◆ **ABOUT THIS EXERCISE**
Count lines holding the string "Toggle" in the data that follows. Reply with one number only.

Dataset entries
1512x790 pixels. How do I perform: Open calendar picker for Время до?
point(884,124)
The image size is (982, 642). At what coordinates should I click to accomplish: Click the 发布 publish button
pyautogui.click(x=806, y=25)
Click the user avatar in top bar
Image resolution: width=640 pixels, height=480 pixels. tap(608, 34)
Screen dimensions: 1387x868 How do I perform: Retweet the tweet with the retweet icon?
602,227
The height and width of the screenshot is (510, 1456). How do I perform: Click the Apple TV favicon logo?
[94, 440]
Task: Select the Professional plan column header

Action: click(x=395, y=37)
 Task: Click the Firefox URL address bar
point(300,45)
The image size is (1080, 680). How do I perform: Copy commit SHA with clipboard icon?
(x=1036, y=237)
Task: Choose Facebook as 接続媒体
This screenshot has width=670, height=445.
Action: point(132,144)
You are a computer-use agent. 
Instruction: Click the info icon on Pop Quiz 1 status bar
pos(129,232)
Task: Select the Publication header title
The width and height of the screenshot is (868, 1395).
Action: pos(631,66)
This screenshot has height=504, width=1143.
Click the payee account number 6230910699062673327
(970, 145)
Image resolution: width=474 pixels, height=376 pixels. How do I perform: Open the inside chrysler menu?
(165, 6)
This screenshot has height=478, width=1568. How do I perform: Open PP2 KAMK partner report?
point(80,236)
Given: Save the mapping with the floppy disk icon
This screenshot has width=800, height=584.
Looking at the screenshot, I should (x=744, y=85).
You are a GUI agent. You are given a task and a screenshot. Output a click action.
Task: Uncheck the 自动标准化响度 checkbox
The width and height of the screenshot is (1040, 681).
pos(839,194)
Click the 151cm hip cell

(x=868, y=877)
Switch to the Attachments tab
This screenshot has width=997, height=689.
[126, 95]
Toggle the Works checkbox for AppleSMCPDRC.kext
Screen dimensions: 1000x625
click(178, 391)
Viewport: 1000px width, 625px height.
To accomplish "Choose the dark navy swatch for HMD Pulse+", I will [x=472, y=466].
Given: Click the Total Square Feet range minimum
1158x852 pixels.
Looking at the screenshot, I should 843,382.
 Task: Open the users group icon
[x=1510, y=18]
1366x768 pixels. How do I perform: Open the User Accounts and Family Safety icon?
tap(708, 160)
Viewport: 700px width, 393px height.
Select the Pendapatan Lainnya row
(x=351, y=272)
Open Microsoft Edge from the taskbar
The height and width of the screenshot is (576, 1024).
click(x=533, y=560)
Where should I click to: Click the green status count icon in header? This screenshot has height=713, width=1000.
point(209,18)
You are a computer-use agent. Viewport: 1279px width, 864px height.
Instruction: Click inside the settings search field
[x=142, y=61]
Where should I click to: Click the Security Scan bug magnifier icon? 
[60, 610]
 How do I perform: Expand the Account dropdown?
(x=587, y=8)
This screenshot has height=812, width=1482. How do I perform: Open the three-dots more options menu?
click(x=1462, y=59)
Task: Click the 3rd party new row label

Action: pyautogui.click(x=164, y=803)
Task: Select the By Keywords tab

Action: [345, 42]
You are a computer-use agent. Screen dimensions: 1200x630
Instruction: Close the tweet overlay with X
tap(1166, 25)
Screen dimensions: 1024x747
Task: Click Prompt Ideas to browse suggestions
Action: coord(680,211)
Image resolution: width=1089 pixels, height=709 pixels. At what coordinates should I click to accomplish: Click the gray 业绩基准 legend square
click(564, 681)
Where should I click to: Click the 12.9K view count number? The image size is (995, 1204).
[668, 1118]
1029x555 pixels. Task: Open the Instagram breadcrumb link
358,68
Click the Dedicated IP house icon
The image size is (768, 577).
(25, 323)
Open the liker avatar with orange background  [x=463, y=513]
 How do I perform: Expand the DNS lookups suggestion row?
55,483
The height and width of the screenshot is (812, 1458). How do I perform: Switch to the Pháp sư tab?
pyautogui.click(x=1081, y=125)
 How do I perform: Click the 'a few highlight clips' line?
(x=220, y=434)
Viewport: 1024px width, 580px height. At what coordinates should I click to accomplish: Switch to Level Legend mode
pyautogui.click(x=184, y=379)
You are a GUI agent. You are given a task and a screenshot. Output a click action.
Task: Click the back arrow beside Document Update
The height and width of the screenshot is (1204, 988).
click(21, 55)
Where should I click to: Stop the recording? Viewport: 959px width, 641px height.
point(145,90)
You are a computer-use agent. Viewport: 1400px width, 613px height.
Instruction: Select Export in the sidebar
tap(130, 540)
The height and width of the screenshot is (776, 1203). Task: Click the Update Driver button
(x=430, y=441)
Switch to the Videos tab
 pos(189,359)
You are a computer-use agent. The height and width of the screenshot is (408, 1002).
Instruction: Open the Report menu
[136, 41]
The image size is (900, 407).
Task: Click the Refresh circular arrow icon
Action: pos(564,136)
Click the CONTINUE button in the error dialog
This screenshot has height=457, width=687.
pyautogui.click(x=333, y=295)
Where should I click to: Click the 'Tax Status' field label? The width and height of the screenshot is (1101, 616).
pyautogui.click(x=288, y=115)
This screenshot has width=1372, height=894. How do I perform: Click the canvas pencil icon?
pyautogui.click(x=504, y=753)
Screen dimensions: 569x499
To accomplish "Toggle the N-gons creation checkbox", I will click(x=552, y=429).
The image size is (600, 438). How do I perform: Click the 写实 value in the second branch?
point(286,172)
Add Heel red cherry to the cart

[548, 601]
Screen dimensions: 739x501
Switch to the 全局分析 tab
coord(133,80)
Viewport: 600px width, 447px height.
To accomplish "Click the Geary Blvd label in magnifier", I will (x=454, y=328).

◆ **RESPONSE TO THE EXERCISE**
2